• _DOCUMENT EXCERPT_
2011-11-04 05:42 阅读 40


I've been reading around a few different guides/tutorials on this topic and found the following:

I know that what I've read there is a very secure way to store a users password. I've made an attempt to combined the 2 slightly while instead of using mt_rand like in the first example, I've generated my own dynamic salt.

Here is my code:


    $static_salt = ""; // Removed value for obvious reasons

    $dynamic_salt_choice = "abcdefghijklmnopqrstuvwxyzABCDEFGHIJKLMNOPQRSTUVWXYZ0123456789";
    $dynamic_salt_length = 40;

    $dynamic_salt = "";

    $dynamic_salt_max = strlen($dynamic_salt_choice)-1;

    for ($i = 0; $i < $dynamic_salt_length; $i++) {

        $dynamic_salt .= substr($dynamic_salt_choice, rand(0, $dynamic_salt_max), 1);


    $password_length = length($password);
    $split_at = $password_length / 2;
    $password_array = str_split($password, $split_at);

    $password = $password_array[0] . $static_salt . $password_array[1];

    $password_hash = hash_hmac('sha512', $password, $dynamic_salt);


According to me this is fetching a static salt, generating a dynamic salt, we're then splitting the given password in 2 parts in an array and adding the static salt in between the two password sections.

• _INFORMATION SUPPLIED_
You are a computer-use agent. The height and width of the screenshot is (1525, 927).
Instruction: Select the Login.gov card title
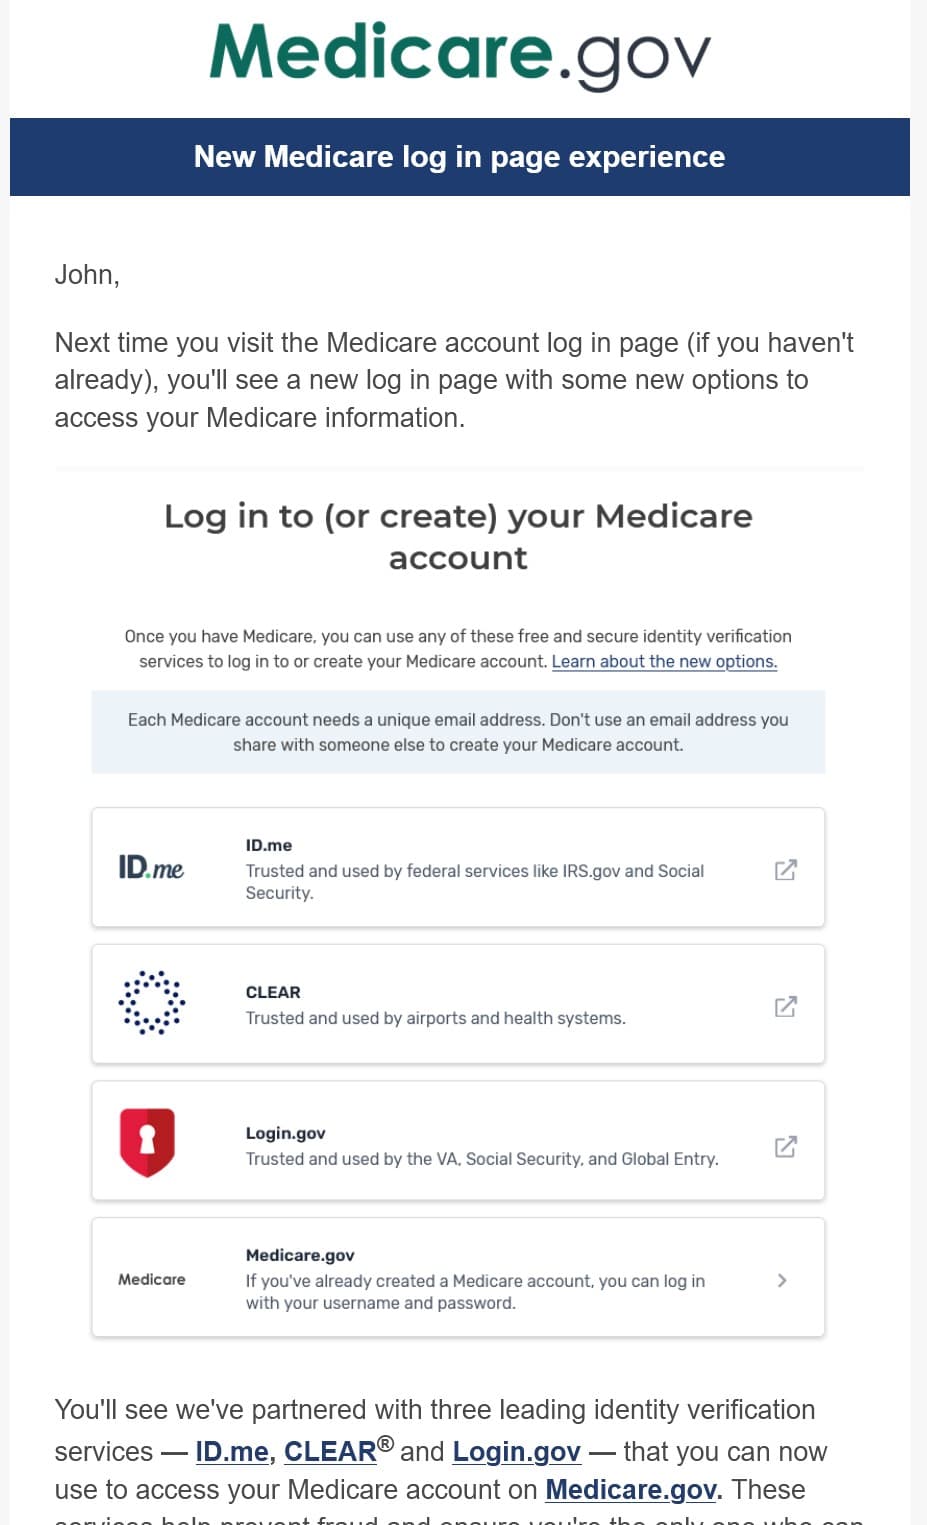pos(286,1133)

• _EXERCISE SET_
(a) List every function called in the code of the password-salting post.
(b) In the password-salting post, what value is assigned to `$dynamic_salt_length`?
(c) Carry on the password-salting post from its final sentence.

• _SOLVED TASKS_
(a) strlen, substr, rand, length, str_split, hash_hmac

(b) 40

(c)
We are then hashing the password with sha12 along with the dynamic salt.

My question to you is, is this more secure or just as secure as the 2 methods I've linked to? Or am I making it more vulnerable by mixing things up this way?

I also take it storing $password_hash in a cookie along side a username cookie for automatic login is a big no-no? If so, how do websites remember you through cookies in a secure manner?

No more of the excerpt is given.